Making bread by hand connects me with the generations before and after who have done this daily practice. I take it slowly. Measuring the flour, salt and yeast. Then slowly pouring in warm water to form a dough. Then the fun part—digging in with my hands. Kneading bread is an almost childlike pleasure because it’s so tactile.

When I make bread, I am reminded of the simple pleasures in life. I’m reminded of the importance of health and nourishing our bodies. I re-discover, week after week, the miracle of transformation. The miracle of basic ingredients becoming something so pleasurable, delicious and a cornerstone of our diet.

Perhaps bread baking isn’t your thing.
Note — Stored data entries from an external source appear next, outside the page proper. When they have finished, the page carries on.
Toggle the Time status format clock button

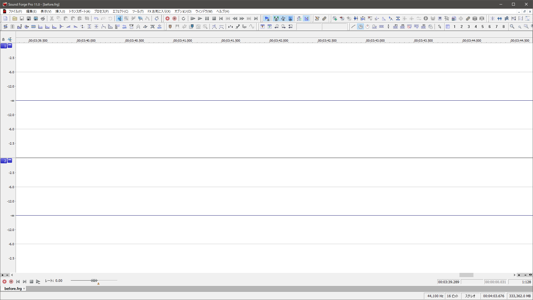[x=361, y=27]
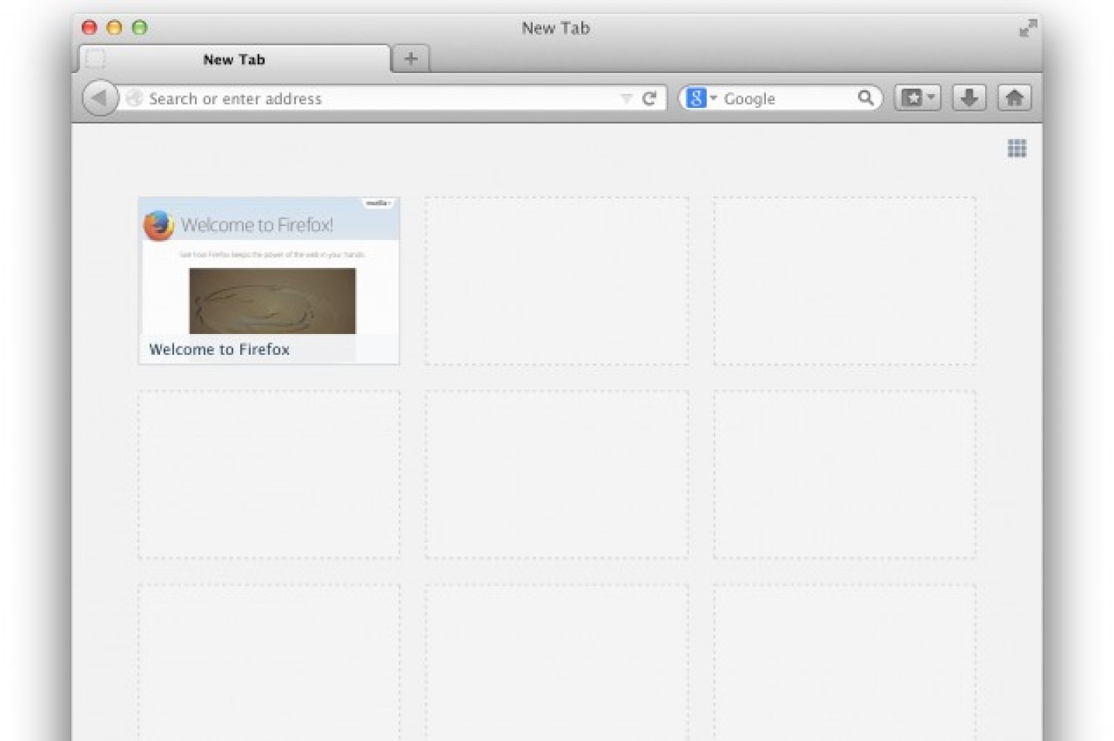This screenshot has width=1114, height=741.
Task: Click the back navigation arrow button
Action: tap(100, 98)
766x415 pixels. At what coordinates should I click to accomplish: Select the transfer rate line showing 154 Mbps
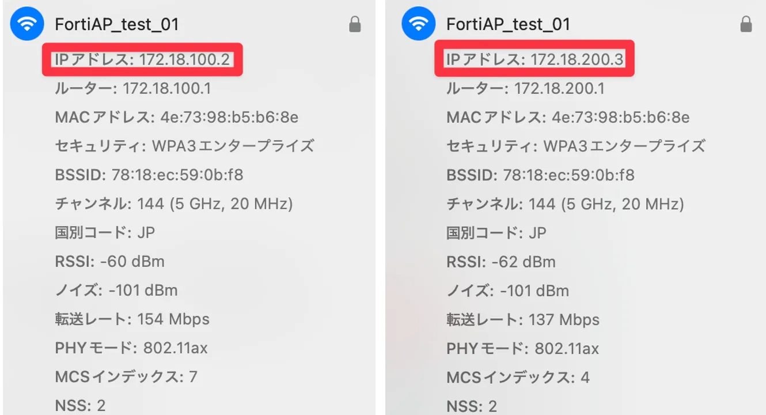click(x=132, y=319)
But you can turn any daily activity into a meditation practice: washing the dishes, brushing your teeth, ironing your clothes.
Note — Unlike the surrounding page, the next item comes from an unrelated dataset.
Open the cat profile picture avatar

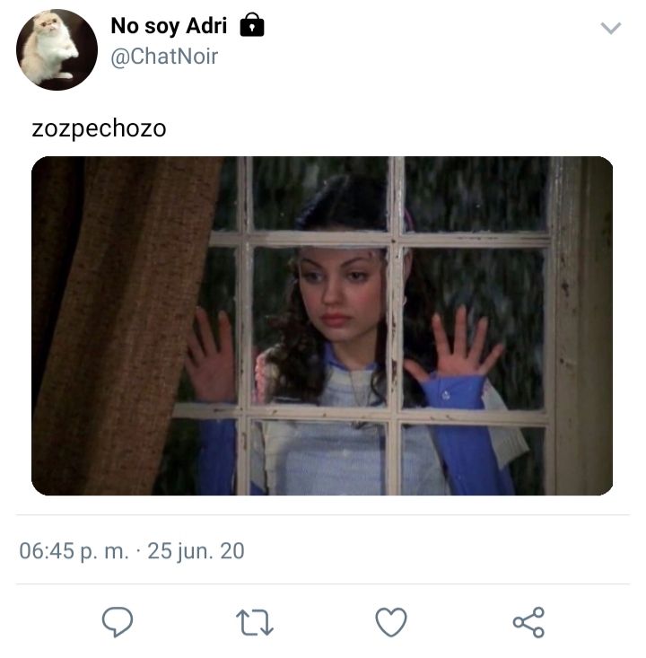click(57, 49)
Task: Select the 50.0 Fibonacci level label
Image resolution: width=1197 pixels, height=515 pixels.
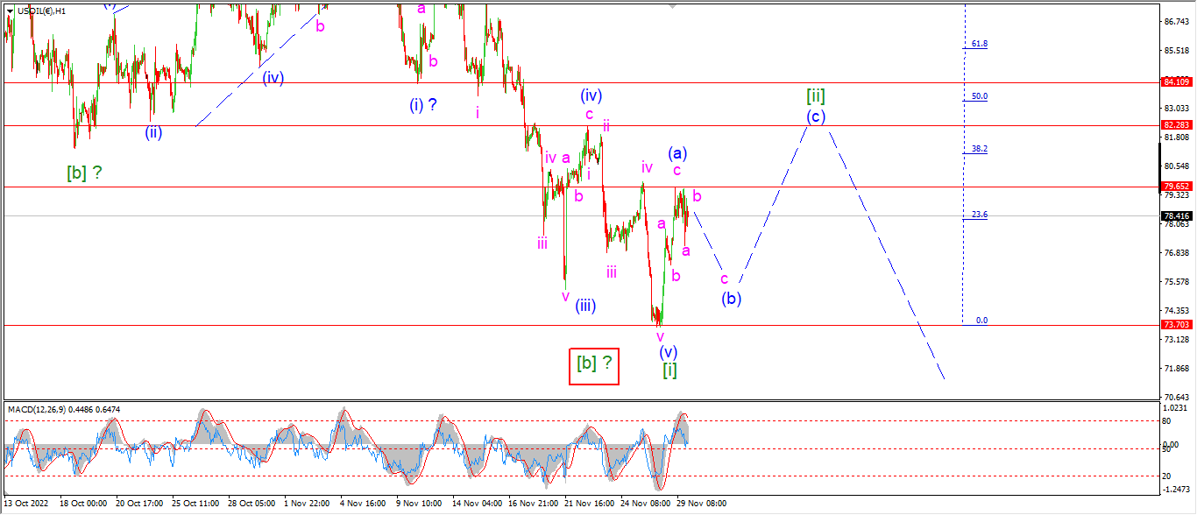Action: [979, 96]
5 tips to incorporate mindfulness into your daily routine:

1. Notice, don’t think.

Pretend you are a traveler or student encountering this activity for the very first time. Don’t judge, label, and think about what you’re doing. Just notice. Notice every detail with an open, beginner’s mind.

2. When in doubt, check your breathing.

If you feel your thoughts wandering from the present task, take a minute to hear and feel yourself breathe. Just paying attention to a few breaths will bring you back to the present moment.

3. You have 5 senses, use them.

Mindfulness means truly experiencing what is going on right now. This is more than just noticing what something looks like. What does it smell like? Feel it with your hands. What is the texture? Temperature? What do you hear?

4. Have a strategy to handle nagging thoughts.

Occasionally we all have thoughts that won’t go away—so you need a strategy for how to handle them. I like to have a notebook with me at all times to write any nagging to-dos, ideas or issues. If you write them down, your mind can relax because it knows you can go back to them later.

5. It is what it is.

You don’t need to analyze your mindfulness experience. Don’t worry about what it all means or if you’re being mindful enough. Just try to be mindful every day. Come more fully into the present moment. Let the experience be what it is.

While this might not fit the ideal of a perfect, solitary meditation practice, it works for me. It works because it gets me to the right place—the present moment.

Every week when I make bread, I re-discover that by mixing, kneading and baking, I am able to come more fully into the present moment and really connect with life.  And isn’t that the purpose of a meditation practice in the first place?